Review by Massimo Fantuzzi

Around the house the flakes fly faster,
And all the berries now are gone
From holly and cotoneaster
Around the house. The flakes fly!–faster
Shutting indoors that crumb-outcaster
We used to see upon the lawn
Around the house. The flakes fly faster,
And all the berries now are gone! (Thomas Hardy, Birds at Winter Nightfall)

Household bric-a-brac and oddments of affection that remind me of Eugenio Montale in Xenia or Thomas Hardy in Poems 1912-1913. Added bonus here, these snapshots are not for a commemoration of a past life, nor a series of time capsules that bygone loved ones have left for us.

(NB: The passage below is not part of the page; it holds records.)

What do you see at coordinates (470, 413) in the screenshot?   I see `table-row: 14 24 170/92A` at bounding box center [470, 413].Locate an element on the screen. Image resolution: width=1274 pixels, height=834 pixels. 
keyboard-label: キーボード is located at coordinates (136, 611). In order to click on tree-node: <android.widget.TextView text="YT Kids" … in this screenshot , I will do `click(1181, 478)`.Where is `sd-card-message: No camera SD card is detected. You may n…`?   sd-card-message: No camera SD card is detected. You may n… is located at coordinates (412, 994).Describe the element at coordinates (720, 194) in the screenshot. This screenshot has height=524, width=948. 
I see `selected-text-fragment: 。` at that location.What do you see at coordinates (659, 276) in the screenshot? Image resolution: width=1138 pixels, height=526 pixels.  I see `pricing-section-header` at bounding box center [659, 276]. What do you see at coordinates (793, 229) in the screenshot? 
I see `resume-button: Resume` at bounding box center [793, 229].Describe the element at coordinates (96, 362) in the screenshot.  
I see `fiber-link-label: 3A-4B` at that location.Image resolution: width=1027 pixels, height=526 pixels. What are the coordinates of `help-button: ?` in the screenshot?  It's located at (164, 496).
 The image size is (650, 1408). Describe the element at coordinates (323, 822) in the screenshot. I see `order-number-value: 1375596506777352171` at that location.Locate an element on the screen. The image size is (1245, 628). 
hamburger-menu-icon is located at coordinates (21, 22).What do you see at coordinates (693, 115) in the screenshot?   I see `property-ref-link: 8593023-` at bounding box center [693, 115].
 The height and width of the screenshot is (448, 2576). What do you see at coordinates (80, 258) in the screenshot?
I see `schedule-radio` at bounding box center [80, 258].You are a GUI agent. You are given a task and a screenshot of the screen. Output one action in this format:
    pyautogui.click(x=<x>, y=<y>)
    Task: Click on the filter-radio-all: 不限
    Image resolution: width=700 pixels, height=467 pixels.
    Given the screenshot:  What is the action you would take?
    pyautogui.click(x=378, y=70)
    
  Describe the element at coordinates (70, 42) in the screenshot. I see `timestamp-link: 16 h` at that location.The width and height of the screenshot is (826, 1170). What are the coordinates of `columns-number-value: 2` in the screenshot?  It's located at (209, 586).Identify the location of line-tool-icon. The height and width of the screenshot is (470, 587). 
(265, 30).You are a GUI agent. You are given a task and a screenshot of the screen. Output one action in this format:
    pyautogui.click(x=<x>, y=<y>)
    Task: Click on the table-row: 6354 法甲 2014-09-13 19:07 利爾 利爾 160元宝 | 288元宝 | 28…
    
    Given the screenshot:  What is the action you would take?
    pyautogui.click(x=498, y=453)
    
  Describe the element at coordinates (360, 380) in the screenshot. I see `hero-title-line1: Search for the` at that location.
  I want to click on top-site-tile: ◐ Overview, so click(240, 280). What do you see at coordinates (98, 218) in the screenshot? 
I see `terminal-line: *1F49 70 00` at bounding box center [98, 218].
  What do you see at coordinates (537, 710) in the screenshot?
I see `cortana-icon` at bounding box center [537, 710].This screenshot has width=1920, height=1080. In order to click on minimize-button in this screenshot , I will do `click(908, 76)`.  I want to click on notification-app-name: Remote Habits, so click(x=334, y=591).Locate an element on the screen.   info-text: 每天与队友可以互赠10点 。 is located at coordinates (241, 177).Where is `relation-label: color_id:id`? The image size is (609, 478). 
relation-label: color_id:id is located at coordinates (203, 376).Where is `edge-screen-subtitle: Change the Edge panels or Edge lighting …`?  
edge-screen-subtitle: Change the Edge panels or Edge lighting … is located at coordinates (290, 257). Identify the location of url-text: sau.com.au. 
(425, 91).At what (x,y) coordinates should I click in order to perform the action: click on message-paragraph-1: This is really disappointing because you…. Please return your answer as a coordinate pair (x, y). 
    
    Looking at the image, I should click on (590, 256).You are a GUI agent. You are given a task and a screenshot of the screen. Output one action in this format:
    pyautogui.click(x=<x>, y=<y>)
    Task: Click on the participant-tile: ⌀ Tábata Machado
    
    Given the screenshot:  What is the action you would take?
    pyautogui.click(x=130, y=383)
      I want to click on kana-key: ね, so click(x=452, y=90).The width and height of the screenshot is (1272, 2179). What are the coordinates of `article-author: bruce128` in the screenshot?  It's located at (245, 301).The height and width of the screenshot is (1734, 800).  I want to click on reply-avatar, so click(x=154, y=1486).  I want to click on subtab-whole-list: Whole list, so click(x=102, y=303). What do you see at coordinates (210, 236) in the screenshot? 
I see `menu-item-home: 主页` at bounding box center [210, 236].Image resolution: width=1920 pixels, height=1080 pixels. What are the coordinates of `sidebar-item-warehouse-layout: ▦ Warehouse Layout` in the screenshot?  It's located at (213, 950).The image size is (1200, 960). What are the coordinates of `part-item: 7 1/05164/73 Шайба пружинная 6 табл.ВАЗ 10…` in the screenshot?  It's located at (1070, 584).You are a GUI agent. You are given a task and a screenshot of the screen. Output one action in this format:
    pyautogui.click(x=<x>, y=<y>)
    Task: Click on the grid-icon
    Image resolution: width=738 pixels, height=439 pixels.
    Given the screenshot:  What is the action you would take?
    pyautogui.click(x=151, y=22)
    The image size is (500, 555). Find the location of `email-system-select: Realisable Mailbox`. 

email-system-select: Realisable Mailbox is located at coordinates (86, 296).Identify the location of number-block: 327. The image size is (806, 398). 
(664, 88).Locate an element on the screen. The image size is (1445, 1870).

With their humbleness and intimacy, these 8mm pieces of footage that stand held by presence and companionship are a true celebration of the lived fullness and living present.

Narrations in the present tense, of trust, counsel, play, romance, dialogue: in them, (very wisely) the poet recognizes his blessing and sings it aloud without fear (before it’s too late, while you are still warm).

Two great lessons for all of us to take back to our homes: compliment you every day; there musn’t ever be empty words.